Mencionó que le hicieron saber varios puntos trascendentales al Comisionado, Mario Aguilar Sánchez, la salida de la flota masiva en caso de que haya evidencia de que los ribereños salgan a pescar de manera ilagal a altamar.

También, dijo, el asunto de la seguridad porque en los días en que esperan salir a pescar se pronostican huracanes en el Pacífico. Según el Sistema de Protección Civil, aun restan 11 huracanes en este litoral. El más próximo lleva por nombre Norbert.

«En esa fecha, el 14 de sepriembre se han registrado varios huracanes, que han afectado la flota camarornera y que nos colocan en un riesgo permanente», advirtió.

Michel Luna criticó que la determinación de las fechas dadas a conocer por Conapesca y que dispuso el Comié Nacional de Vedas se da no con criterios científicos, sino con políticos, por lo que consideró que no es necesario formar parte de este comité.

«Si ya están planchadas las fechas y a favor de los ribereños para que nos invitan, si ellos (ribereños) jamás ceden ni un ápice de sus fechas, ellos van a salir con todo invadiendo altamar y no se les aplicará la ley».

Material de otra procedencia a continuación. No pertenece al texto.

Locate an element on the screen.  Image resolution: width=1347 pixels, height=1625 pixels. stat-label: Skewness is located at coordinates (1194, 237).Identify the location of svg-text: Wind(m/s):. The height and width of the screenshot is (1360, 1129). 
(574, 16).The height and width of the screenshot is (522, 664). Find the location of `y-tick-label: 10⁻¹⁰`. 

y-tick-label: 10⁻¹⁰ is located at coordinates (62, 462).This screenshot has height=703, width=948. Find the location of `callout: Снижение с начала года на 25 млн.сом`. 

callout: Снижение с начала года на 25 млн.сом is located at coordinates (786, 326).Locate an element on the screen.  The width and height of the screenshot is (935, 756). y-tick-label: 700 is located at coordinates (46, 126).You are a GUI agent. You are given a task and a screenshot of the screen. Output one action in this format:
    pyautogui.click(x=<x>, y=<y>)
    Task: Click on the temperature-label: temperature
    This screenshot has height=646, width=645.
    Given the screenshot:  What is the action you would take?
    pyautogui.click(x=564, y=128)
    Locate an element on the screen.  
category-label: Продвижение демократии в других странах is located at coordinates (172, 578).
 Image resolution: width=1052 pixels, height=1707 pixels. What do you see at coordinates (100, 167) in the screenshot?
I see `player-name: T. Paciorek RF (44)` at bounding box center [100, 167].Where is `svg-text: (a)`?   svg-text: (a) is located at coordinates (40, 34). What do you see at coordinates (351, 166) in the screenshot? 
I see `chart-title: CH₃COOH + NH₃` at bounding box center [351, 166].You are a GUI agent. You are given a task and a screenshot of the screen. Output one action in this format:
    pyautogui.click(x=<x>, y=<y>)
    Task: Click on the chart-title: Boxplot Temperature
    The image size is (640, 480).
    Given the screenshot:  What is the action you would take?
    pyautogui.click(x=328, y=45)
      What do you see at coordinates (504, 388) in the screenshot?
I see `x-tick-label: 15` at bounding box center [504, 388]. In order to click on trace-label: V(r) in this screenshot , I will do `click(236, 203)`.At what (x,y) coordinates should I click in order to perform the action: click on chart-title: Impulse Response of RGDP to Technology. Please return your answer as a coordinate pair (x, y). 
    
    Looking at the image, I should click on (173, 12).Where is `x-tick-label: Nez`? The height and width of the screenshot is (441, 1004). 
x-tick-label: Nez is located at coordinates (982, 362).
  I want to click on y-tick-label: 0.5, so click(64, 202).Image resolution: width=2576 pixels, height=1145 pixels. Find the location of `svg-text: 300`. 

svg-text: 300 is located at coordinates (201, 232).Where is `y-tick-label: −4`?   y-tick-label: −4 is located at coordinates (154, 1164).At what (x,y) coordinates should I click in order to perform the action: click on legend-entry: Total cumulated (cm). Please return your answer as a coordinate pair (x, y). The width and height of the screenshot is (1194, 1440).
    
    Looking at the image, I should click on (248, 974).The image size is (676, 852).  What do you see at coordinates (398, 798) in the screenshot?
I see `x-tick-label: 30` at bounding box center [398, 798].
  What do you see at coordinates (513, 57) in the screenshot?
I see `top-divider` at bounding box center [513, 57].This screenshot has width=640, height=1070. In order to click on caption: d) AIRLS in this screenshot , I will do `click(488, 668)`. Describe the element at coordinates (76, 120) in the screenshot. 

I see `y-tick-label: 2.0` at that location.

IMG-20140828-WA0010ESCASEA EL DIESEL
 
Si bien cientos de barcos están recibiendo los últimos toques de pintura, de sus motores y de sus pangones, el vital líquido para las embarcaciones no llega. Y es que la embarcación que surte se encuentra en Topolobampo y urge que llegue a abastecer al muelle del Parque Bonfil.

«Ahora la mayoría de los barcos no han surtido de diesel marino y es preocupante porque no vamos a estar listos para el inicio de la zafra», expresó Michel Luna.

Cada litro de diesel tiene un costo de 12 pesos y cada embarcación requiere de al menos 120 mil litros para el primer viaje.

«Si ellos respetaran la ley y se ajustaran nosotros no tendríamos problemas en salir hasta un mes después, el problema es que ellos se van a altamar y se llevan el camarón con la complacencia de las autoridades, ahí radica el problema año con año, no hay autoridad».